Global shipping has increasingly been targeted as the Israel-Gaza war threatens to become a wider regional conflict, and attacks continued even as a truce halted fighting and Hamas exchanged hostages for Palestinians detained by Israel.
The US boosted its military presence in the Red Sea, through which about 10 per cent of global trade passes, after the outbreak of the Israel-Gaza war in October.
Since then, the USS Carney has shot down missiles launched from Yemen towards Israel.
The USS Bataan, which can carry troops and helicopters, the USS Carter Hall, and the USS Thomas Hudner are also in the Red Sea.
Last week, the Houthis said that any US measures against them would be considered an act of war.

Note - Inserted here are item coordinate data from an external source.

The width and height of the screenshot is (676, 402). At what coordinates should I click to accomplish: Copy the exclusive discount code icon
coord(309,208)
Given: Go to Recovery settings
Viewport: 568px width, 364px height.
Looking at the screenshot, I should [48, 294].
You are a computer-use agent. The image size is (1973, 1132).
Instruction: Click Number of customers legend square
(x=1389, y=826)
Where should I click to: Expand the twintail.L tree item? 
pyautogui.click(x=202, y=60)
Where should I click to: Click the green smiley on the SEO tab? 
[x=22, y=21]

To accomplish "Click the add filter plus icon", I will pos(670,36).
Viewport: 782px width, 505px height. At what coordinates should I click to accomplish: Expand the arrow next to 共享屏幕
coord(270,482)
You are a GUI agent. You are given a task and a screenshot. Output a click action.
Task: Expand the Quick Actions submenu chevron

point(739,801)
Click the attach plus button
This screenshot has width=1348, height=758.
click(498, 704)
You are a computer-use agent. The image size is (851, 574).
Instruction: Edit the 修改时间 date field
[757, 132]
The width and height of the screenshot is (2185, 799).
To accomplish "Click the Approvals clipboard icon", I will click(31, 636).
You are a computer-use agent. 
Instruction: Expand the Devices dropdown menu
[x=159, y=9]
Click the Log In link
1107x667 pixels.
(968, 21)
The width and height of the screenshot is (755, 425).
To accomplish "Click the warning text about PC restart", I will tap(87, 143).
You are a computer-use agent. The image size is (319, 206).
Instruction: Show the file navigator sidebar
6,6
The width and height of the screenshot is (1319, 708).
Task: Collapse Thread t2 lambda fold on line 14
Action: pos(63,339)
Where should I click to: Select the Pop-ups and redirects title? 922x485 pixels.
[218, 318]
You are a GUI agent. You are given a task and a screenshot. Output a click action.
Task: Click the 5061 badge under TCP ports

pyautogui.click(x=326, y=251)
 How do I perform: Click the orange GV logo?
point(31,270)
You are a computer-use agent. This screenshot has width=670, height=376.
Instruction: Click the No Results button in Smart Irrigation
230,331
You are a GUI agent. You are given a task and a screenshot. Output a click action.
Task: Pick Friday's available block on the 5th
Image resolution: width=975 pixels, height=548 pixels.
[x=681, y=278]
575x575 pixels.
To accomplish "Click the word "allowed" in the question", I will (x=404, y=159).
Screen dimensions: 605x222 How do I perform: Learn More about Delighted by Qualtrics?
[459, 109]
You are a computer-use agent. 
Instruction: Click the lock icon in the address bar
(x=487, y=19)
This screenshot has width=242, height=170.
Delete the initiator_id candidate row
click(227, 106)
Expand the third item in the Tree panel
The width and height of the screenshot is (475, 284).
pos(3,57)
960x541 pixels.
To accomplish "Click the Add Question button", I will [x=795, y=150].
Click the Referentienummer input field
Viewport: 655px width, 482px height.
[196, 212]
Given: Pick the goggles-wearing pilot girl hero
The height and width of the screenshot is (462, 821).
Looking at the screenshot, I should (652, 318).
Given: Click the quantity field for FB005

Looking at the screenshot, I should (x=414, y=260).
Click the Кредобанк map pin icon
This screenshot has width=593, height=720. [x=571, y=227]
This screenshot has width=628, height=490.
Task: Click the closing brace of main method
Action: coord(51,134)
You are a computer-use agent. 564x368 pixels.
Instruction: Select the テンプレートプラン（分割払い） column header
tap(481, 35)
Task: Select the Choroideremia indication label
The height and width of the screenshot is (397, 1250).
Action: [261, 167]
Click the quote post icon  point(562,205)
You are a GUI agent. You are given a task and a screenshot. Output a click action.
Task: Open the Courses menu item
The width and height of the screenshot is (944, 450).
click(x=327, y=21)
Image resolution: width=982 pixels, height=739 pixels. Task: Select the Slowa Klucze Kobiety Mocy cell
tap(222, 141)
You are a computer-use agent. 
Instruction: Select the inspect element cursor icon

"Any American escalation will not dissuade us from our principled position on the Palestinian issue, and that any measure that harms the interests of our people will be tantamount to a declaration of war and will be dealt with on this basis," said Mahdi Al Mashat, the head of the Supreme Political Council of the Houthi group.
Earlier in November, the Houthis seized a vehicle transport ship also linked to Israel in the Red Sea off Yemen.
The group shared dramatic footage of militants landing on the Galaxy Leader ship and taking the crew hostage.
The rebels still hold the vessel near the port city of Hodeida.
Missiles also landed near another US warship last week after it assisted a vessel linked to Israel that had briefly been seized by gunmen.
However, the Houthis have not claimed any direct attacks against US vessels since October 7.
In 2016, the US launched Tomahawk cruise missiles that destroyed three coastal radar sites in Houthi-controlled territory to retaliate for missiles being fired at US Navy ships, including the USS Mason, at the time.